Go to the line containing "Given: Open iCloud bookmark in bookmarks bar" and retype it and every later line exactly as written, up to the last line of the entries. Keep pictures out.

_ _ _ _ _

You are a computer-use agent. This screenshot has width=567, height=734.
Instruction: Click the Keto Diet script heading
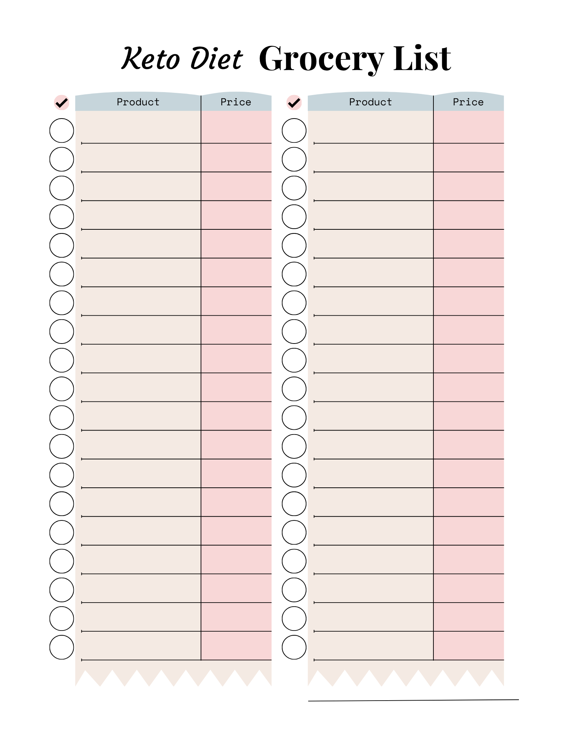tap(182, 59)

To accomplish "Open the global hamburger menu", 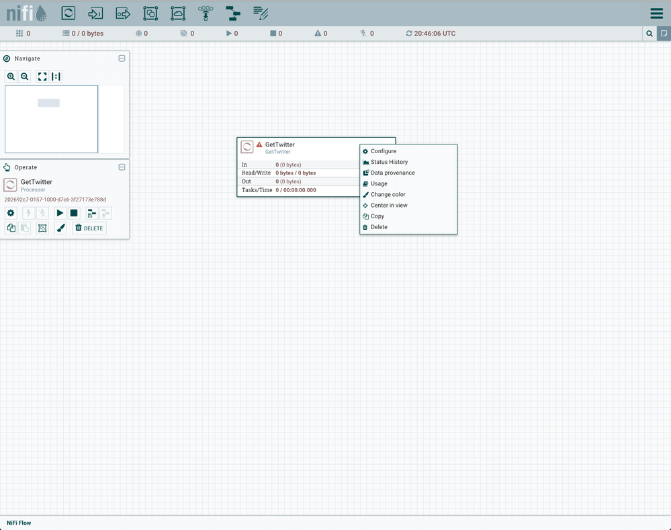I will [x=656, y=13].
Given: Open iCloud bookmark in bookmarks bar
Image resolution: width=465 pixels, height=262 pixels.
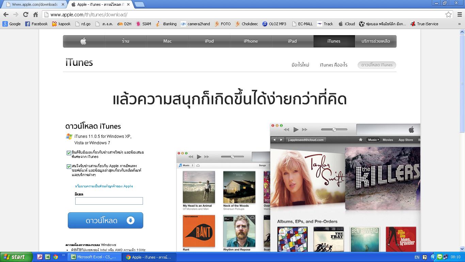Looking at the screenshot, I should (347, 24).
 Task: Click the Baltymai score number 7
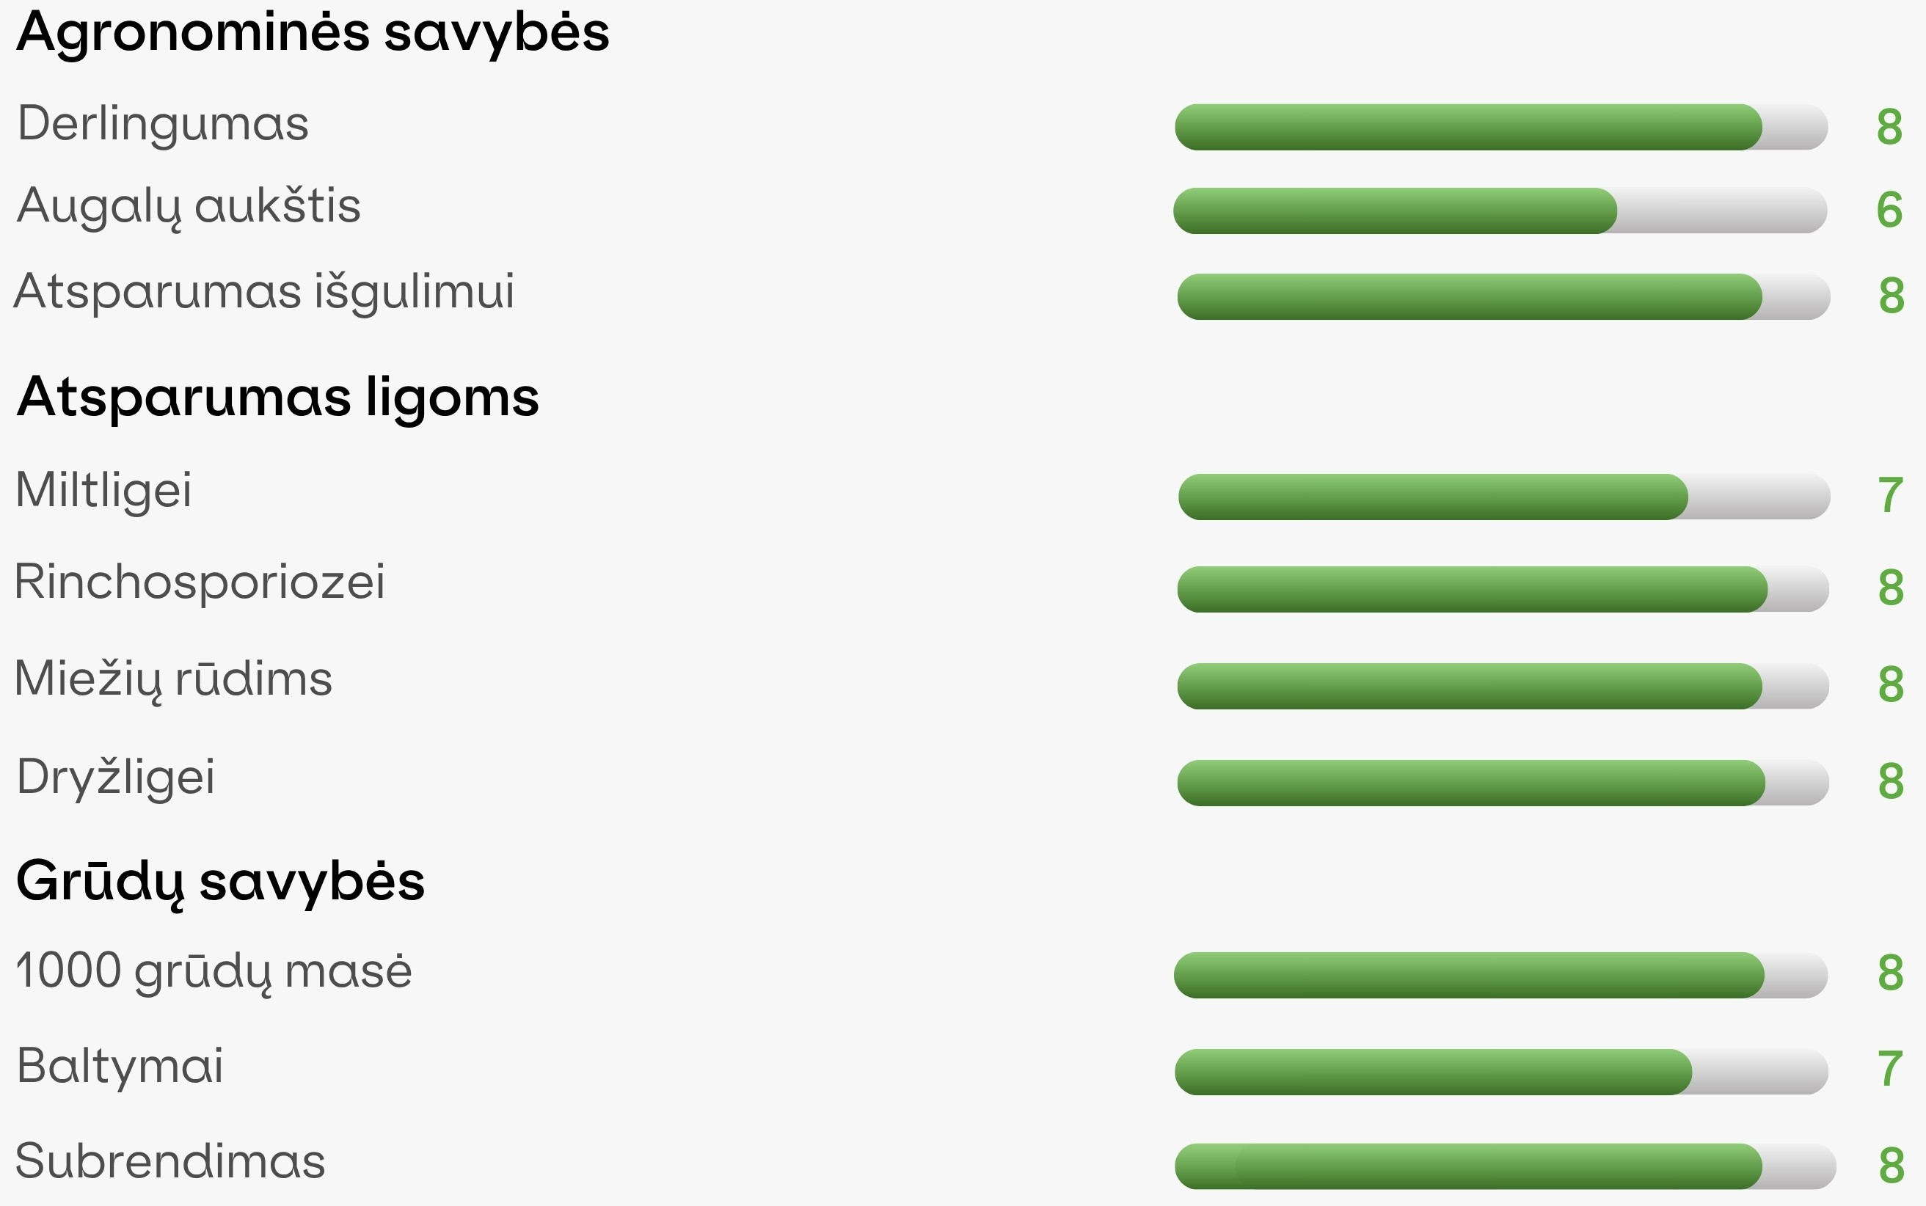point(1890,1070)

_ _ _ _ _

WRITTEN RESPONSE:
Given: Open iCloud bookmark in bookmarks bar
Image resolution: width=465 pixels, height=262 pixels.
Looking at the screenshot, I should (347, 24).
 Task: Click the Baltymai score number 7
point(1890,1070)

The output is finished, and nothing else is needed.